Transports - Les autocars Macron ont attiré 17% de nouveaux voyageurs, selon l'Arafer

Une enquête du régulateur du rail et de la route, l'Arafer, publiée le 6 janvier, montre que 17% des utilisateurs des "cars Macron" n'auraient pas voyagé si ce mode de transport, libéralisé en 2015, n'avait pas existé.

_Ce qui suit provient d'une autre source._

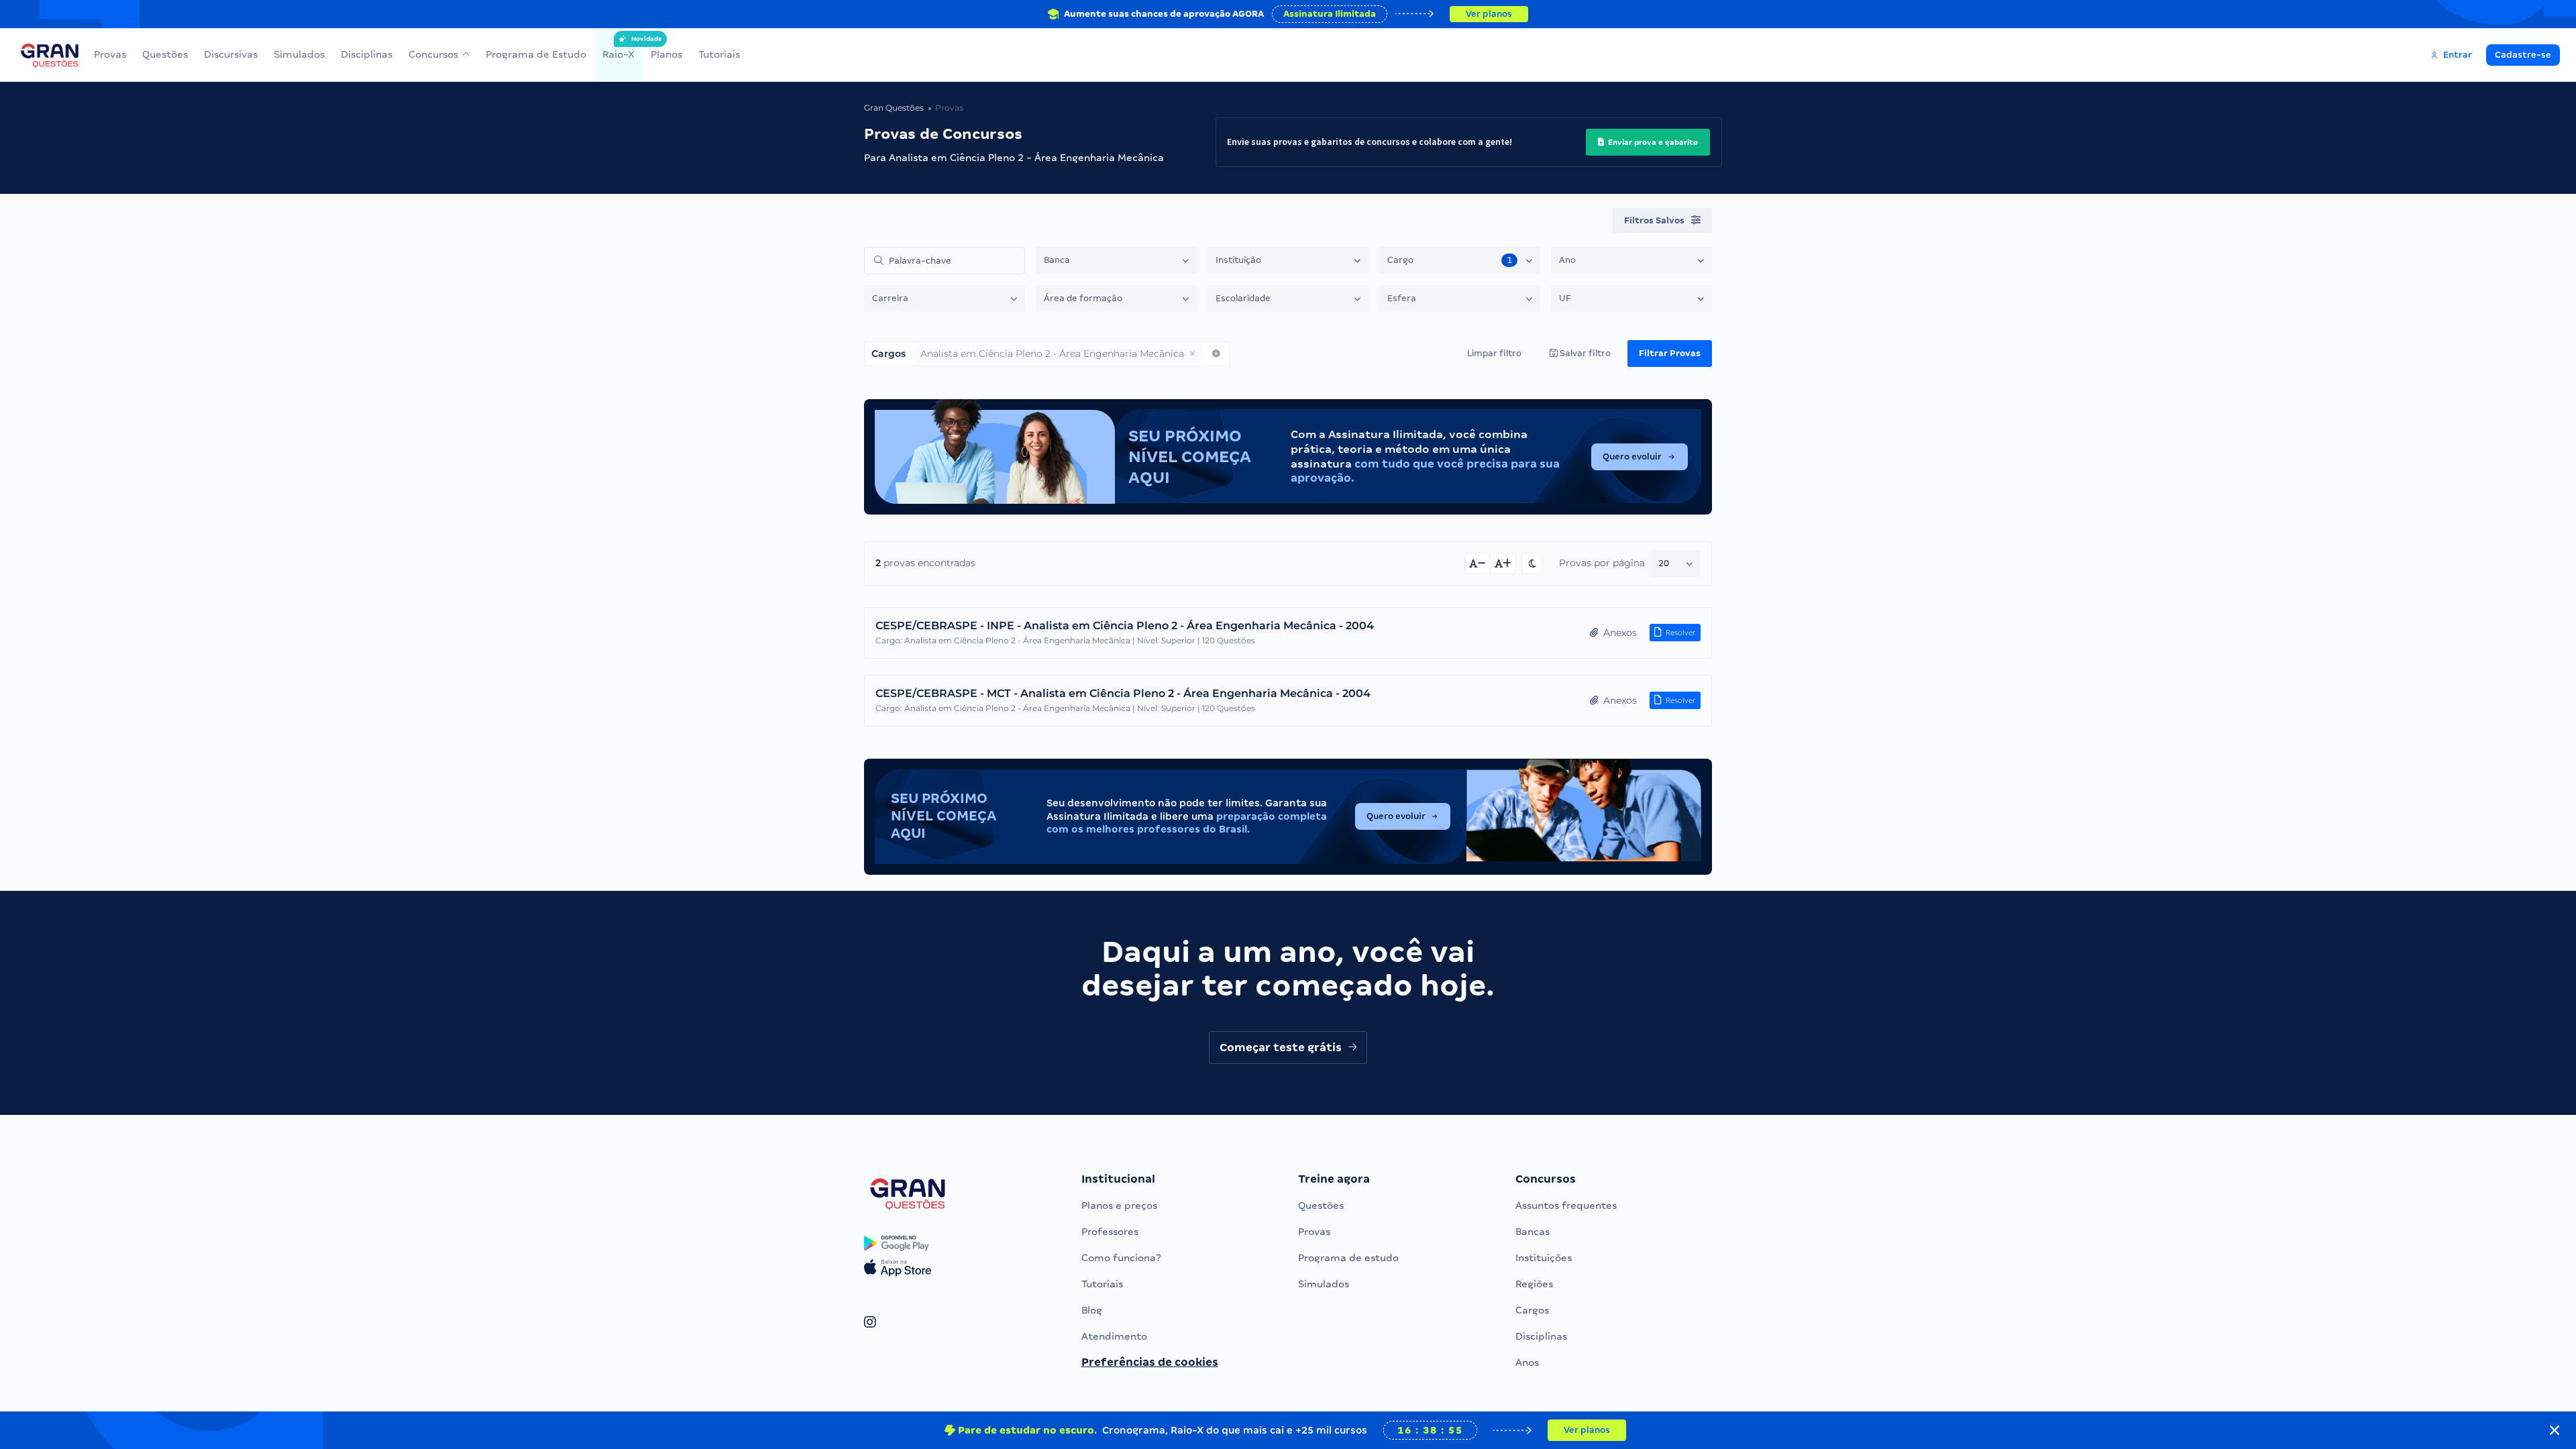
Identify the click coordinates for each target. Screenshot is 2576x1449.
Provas (110, 54)
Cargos (1532, 1310)
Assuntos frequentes (1566, 1205)
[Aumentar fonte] (1503, 563)
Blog (1091, 1310)
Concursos (433, 54)
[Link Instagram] (870, 1323)
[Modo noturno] (1532, 563)
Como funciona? (1121, 1257)
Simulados (299, 54)
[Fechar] (2554, 1430)
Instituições (1543, 1257)
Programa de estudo (1348, 1257)
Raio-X (618, 48)
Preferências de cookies (1149, 1362)
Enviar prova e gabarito (1652, 142)
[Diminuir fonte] (1477, 563)
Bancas (1532, 1231)
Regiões (1534, 1284)
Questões (165, 54)
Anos (1527, 1362)
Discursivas (231, 54)
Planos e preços (1119, 1205)
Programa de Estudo (536, 54)
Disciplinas (366, 54)
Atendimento (1114, 1336)
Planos (666, 54)
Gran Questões (894, 108)
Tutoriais (719, 54)
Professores (1109, 1231)
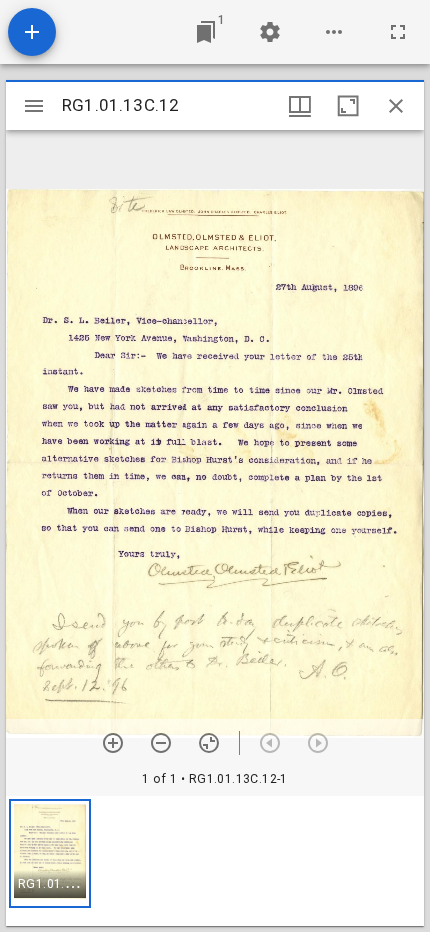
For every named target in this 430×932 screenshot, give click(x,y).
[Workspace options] (334, 32)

L'offre des autocars Macron crée de la demande, si l'on se réfère aux premières données publiques issues d'enquêtes de terrain menées par l'Autorité de régulation des activités ferroviaires et routières (Arafer) au cours du deuxième semestre 2016*. 17% des utilisateurs des autocars Macron n'auraient pas voyagé en l'absence de ce mode de transport, libéralisé depuis août 2015. Cela représente près de 900.000 trajets en un an, rapporté aux 5,2 millions de passagers transportés du 30 septembre 2015 au 30 septembre 2016, a indiqué le régulateur dans un communiqué ce 6 janvier 2017. En Allemagne, deux ans après la libéralisation du marché, "le taux d'induction de nouveau trafic était de 10%", a précisé l'Arafer.
Les autocars Macron attirent une clientèle aux revenus modestes, jeune (19% d'étudiants), voyageant majoritairement en solo, plusieurs fois dans l'année vers la même destination, pour un motif privé (visite de la famille ou d'amis). Les retraités par contre sont moins tentés de les emprunter (18% seulement des voyageurs alors qu'ils représentent 32% de la population française).
Cette nouvelle offre de transport a pour effet de faire progresser nettement la part modale de l'autocar sur les trajets longue distance (plus de 100 km), a souligné l'Arafer. Celle-ci est passée de 2,4% en 2015 à 3,8% en 2016. 44% des voyageurs des cars Macron se sont détournés de la voiture : sans cette nouvelle offre, 25% auraient choisi le covoiturage (35% pour les 18-24 ans) et 19% auraient pris leur voiture personnelle. Le report de la voiture vers l'autocar frôle les 60% pour les liaisons transversales de 100 à 250 km. Côté ferroviaire, le taux de report du TGV vers l'autocar est plus élevé sur les trajets de plus de 250 km. Au total, 37% des personnes interrogées se sont détournées du train dont 24% du TGV (29% pour les trajets de plus de 250 km), "essentiellement à cause de l'effet prix", relève l'Arafer. 80% des sondés jugent d'ailleurs l'autocar moins cher que le train et 63% moins cher que le covoiturage.
L'autocar concurrence surtout le TGV sur les trajets radiaux, là où l'offre de ces derniers est développée : le report de voyageurs est de 31% en sa faveur alors qu'il n'est que de 16% sur liaisons transversales où il y a peu de TGV. A l'inverse, le report de la voiture vers l'autocar est beaucoup plus fort sur les trajets transversaux (34%) que sur les liaisons radiales (7%).
Enfin, en termes de services, 62% des personnes interrogées jugent l'autocar plus pratique que le covoiturage pour les bagages, 40% le trouvent relativement plus confortable et 47% plus sûr. Par contre, le covoiturage garde un net avantage pour la flexibilité des horaires.

Anne Lenormand
 

* 1.476 personnes ayant voyagé sur une ligne de "car Macron" ont été interrogées entre octobre et décembre 2016 – 452 par téléphone, 689 par internet, 335 en gare routière. La base des réponses apportées par les sondés des trois enquêtes a été redressée des volumes de fréquentation observée au troisième trimestre 2016 par type de liaison (radiale/transversale) et par catégorie de distance.